▶ **REQUIREMENT**: Go through the entries and tally the lines containing the word "will". Only the total is wanted.
── MATERIAL TO PROCESS
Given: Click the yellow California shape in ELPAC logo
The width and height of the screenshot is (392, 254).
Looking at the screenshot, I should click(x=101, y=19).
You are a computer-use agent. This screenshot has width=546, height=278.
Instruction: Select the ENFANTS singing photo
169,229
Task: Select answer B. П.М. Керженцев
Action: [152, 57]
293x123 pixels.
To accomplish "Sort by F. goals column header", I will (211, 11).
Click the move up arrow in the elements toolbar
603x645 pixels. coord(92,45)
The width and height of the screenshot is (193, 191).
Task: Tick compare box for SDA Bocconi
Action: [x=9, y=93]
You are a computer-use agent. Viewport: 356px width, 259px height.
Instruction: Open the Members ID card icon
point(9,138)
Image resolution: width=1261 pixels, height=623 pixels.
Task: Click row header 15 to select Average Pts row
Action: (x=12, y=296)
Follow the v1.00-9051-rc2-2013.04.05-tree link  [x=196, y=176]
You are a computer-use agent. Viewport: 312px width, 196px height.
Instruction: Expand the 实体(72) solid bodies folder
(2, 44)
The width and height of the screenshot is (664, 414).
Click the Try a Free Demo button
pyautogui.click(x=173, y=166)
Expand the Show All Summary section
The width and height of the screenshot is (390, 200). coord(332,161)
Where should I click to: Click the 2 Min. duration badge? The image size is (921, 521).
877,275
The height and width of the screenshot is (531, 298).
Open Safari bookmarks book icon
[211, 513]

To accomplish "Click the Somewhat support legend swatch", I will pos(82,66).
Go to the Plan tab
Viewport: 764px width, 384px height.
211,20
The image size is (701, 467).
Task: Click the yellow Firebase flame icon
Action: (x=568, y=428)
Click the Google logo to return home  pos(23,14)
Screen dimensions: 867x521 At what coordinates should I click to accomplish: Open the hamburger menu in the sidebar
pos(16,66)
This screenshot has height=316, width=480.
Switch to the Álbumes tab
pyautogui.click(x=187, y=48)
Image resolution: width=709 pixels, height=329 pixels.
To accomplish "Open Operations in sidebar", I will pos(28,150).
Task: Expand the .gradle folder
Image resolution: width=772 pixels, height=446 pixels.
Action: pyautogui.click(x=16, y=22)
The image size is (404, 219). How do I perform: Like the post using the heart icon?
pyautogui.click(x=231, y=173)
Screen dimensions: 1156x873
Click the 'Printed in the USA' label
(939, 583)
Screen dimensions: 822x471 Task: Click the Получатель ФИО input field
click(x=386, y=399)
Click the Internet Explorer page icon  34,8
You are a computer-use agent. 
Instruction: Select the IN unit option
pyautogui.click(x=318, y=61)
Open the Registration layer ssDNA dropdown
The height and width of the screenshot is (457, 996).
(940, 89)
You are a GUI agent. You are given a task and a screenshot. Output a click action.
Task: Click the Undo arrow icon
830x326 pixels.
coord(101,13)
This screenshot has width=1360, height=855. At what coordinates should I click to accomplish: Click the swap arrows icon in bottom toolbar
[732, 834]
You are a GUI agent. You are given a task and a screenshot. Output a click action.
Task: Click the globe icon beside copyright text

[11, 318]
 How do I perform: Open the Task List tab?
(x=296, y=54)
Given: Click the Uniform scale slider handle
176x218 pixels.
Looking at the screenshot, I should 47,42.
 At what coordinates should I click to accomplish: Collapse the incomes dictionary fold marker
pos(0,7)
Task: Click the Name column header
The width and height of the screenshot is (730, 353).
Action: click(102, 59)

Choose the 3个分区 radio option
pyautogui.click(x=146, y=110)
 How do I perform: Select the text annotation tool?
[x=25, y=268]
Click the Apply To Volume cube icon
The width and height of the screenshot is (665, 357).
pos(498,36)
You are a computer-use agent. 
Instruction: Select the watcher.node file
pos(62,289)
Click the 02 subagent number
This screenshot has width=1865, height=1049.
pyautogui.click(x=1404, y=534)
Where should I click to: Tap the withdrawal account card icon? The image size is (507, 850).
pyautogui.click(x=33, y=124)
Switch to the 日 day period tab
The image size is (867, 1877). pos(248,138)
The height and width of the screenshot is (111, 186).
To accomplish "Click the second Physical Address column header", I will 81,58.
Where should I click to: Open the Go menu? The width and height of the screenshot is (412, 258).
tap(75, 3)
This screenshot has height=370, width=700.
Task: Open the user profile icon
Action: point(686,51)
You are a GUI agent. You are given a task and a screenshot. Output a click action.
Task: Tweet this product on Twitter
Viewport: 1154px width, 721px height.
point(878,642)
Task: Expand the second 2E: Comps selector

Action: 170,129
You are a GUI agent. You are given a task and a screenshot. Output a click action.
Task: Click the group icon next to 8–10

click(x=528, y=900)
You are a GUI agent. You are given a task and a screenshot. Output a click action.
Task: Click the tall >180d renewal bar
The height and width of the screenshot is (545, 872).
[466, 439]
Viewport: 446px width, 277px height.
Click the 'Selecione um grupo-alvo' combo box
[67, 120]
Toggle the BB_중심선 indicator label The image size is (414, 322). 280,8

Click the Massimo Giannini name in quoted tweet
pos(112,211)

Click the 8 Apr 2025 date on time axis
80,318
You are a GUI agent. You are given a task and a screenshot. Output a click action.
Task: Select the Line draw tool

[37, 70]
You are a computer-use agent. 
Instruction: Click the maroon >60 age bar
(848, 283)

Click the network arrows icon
────
▶ **PROBLEM SOLUTION**: 4